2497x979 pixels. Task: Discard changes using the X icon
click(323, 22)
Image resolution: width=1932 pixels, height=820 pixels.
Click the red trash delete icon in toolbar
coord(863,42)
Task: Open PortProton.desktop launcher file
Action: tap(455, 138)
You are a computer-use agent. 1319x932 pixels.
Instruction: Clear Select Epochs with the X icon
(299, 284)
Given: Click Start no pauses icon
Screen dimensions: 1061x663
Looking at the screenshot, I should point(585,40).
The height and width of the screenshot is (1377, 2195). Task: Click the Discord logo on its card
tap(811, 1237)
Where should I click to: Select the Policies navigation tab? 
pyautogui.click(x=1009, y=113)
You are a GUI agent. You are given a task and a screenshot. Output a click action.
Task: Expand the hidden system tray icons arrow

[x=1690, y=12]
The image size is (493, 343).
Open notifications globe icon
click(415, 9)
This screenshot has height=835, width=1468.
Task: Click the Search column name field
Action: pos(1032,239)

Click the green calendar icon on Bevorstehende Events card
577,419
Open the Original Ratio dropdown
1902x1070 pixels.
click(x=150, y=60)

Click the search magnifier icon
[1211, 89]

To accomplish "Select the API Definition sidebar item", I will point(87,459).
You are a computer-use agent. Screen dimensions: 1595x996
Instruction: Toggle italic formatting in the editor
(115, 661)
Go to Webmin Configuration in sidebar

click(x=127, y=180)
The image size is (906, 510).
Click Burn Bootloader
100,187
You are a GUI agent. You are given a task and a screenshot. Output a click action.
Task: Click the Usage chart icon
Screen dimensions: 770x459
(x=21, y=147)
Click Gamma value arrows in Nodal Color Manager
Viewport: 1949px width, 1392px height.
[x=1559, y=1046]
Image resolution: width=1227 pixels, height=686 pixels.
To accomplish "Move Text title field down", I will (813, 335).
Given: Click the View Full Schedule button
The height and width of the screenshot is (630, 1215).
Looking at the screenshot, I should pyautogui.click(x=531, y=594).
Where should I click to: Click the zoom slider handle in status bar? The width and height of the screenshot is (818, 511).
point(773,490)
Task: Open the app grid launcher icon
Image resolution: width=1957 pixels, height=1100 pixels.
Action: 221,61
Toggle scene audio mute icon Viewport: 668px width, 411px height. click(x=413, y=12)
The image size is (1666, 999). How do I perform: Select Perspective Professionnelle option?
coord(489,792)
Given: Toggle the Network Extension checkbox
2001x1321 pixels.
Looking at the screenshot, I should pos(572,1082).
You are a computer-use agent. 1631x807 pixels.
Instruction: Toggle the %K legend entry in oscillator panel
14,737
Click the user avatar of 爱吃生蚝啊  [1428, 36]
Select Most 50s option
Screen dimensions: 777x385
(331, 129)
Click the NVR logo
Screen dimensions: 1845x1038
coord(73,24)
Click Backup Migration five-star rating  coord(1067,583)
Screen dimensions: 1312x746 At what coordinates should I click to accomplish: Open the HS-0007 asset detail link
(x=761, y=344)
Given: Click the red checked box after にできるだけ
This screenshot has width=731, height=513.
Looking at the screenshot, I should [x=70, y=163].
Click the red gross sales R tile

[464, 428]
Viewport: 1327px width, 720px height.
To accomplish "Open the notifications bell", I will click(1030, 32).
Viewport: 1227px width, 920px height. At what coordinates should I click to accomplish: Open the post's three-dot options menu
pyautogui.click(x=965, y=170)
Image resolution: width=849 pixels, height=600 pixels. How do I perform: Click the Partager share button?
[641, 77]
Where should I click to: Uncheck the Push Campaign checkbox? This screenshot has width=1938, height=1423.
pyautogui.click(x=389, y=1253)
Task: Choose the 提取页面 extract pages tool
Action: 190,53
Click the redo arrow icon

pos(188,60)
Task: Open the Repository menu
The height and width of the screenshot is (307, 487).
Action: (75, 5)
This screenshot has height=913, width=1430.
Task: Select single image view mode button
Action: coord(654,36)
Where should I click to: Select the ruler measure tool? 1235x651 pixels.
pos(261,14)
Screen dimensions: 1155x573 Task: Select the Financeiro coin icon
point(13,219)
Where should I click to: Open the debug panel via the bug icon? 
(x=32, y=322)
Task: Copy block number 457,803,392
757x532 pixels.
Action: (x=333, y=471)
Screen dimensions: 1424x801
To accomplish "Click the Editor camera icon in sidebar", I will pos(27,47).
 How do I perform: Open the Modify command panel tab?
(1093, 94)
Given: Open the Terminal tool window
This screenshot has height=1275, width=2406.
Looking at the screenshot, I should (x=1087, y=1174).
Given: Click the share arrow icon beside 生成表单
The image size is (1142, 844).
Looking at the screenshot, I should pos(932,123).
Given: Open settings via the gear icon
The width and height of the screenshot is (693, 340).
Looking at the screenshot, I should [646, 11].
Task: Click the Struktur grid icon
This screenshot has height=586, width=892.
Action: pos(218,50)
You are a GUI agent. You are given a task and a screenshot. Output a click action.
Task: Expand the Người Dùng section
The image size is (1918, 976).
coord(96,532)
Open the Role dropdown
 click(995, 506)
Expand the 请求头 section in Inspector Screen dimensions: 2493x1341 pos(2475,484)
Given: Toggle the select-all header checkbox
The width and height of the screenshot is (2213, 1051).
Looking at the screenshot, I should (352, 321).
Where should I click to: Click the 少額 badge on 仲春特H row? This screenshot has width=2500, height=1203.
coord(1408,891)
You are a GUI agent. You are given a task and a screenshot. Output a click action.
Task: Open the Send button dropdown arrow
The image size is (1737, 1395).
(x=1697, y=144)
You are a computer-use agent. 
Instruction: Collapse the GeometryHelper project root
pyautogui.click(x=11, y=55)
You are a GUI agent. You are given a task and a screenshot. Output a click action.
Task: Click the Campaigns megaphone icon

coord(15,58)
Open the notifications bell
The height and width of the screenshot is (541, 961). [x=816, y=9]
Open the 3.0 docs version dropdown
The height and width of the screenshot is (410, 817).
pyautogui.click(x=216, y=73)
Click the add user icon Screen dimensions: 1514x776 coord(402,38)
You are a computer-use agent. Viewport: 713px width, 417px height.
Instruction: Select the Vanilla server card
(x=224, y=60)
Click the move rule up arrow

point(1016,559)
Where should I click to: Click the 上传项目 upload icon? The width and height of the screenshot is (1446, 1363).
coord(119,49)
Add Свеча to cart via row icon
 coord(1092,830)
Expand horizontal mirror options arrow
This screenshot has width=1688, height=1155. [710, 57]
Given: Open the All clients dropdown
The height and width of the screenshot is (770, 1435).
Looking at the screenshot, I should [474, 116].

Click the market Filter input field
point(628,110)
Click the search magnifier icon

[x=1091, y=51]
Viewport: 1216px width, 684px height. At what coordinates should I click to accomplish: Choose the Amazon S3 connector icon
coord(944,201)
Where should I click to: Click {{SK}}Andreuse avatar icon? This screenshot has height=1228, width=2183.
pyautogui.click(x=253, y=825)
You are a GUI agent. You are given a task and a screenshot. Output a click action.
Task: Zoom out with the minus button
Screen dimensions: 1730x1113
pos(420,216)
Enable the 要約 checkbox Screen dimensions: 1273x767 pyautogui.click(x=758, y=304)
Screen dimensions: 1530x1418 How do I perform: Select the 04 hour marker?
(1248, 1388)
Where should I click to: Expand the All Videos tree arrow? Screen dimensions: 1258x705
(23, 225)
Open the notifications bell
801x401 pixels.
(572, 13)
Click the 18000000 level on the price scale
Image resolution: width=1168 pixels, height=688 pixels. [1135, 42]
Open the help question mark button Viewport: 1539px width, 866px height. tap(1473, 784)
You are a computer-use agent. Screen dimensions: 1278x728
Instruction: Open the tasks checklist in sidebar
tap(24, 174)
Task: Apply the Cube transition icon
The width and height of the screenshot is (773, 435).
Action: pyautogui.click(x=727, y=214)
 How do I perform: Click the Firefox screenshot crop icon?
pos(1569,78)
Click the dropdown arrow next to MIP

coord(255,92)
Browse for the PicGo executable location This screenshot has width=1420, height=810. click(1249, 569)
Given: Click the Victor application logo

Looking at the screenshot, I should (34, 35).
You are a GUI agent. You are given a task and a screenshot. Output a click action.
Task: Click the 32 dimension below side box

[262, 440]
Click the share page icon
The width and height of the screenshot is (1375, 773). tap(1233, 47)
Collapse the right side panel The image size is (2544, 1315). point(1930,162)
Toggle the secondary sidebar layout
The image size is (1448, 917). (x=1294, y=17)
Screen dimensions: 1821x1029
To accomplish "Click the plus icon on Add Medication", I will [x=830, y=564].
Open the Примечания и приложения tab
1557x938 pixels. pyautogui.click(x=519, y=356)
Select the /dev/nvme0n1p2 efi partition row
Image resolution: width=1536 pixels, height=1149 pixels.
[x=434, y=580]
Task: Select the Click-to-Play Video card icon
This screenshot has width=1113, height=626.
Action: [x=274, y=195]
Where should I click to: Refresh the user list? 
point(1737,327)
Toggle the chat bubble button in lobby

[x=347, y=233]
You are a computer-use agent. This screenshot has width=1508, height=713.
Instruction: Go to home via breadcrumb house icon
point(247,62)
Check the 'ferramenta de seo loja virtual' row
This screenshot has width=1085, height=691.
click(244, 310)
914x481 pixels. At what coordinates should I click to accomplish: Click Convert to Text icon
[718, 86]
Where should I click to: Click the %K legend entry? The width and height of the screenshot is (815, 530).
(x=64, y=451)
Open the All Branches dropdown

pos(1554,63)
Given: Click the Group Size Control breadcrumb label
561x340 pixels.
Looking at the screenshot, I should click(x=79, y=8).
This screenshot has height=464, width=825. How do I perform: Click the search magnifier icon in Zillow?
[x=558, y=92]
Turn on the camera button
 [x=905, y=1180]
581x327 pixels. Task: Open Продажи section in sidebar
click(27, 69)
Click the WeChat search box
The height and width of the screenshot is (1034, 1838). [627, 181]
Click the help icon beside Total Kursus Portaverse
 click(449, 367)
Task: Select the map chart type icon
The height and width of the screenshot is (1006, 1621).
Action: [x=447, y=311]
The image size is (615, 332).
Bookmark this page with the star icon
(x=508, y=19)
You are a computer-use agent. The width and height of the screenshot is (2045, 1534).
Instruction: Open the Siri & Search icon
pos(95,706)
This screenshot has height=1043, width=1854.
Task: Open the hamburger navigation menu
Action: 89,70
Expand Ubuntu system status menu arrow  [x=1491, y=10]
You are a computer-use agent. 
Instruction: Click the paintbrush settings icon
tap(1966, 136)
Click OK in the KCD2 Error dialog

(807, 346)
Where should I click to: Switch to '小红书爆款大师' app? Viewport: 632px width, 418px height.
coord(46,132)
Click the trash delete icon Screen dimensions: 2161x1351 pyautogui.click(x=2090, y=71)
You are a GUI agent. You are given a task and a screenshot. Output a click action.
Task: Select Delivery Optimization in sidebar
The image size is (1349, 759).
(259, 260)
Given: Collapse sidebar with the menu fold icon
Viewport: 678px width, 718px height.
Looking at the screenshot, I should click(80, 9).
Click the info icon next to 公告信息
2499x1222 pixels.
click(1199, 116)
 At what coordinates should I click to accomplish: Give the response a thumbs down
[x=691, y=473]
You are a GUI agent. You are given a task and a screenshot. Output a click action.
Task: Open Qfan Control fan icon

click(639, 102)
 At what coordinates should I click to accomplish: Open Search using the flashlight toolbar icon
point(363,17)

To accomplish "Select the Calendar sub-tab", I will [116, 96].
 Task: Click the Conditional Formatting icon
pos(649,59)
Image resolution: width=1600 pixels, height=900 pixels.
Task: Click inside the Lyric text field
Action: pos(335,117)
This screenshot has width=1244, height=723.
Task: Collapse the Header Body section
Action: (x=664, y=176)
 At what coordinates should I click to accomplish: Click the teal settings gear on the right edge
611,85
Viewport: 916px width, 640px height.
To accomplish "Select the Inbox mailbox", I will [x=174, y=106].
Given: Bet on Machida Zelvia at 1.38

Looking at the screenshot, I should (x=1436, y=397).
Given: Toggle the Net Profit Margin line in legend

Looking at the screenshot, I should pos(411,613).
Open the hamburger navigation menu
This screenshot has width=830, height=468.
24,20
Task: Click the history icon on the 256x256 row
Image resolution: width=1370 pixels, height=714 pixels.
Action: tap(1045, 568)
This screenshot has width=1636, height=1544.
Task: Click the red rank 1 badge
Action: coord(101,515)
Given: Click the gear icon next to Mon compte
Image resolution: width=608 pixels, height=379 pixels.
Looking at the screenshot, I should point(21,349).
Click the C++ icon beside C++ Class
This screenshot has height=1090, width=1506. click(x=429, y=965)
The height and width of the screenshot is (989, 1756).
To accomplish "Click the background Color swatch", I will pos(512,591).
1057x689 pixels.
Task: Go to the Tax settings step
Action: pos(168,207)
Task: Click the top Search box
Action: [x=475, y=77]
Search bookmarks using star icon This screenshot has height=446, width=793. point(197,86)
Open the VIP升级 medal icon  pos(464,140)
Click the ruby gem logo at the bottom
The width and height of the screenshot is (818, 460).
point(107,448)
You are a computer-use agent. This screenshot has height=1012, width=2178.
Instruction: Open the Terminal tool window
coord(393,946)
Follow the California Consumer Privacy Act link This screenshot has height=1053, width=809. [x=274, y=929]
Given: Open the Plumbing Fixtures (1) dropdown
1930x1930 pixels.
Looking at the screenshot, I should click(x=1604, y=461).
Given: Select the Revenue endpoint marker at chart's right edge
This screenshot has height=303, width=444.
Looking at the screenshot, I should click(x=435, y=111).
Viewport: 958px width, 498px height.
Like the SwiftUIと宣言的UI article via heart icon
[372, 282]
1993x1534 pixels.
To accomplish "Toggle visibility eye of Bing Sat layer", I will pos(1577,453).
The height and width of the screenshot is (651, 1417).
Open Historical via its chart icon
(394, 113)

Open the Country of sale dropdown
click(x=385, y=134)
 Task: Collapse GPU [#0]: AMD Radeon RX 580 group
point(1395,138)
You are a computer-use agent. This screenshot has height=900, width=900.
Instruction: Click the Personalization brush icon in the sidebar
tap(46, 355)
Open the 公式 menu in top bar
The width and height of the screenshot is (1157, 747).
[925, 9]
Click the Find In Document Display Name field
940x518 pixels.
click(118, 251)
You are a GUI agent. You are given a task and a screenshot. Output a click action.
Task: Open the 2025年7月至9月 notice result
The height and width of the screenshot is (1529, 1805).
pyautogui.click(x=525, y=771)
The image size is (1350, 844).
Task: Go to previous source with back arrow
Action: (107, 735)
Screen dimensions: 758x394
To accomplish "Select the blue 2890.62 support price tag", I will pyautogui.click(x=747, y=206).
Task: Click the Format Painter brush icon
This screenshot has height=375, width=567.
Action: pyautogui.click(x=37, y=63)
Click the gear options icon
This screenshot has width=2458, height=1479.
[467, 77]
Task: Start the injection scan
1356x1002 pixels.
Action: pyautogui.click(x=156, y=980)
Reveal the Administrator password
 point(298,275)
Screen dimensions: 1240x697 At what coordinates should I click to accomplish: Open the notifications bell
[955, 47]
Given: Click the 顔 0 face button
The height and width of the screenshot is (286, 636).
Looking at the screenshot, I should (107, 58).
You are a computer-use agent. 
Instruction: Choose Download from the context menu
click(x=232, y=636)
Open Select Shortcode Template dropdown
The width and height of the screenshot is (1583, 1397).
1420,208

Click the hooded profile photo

*PROBLEM TO SOLVE*. Filter the lines above, keeping each one that contains the string "grid".

*TASK RESPONSE*.
Task: Open the app grid launcher icon
Task: Click the Struktur grid icon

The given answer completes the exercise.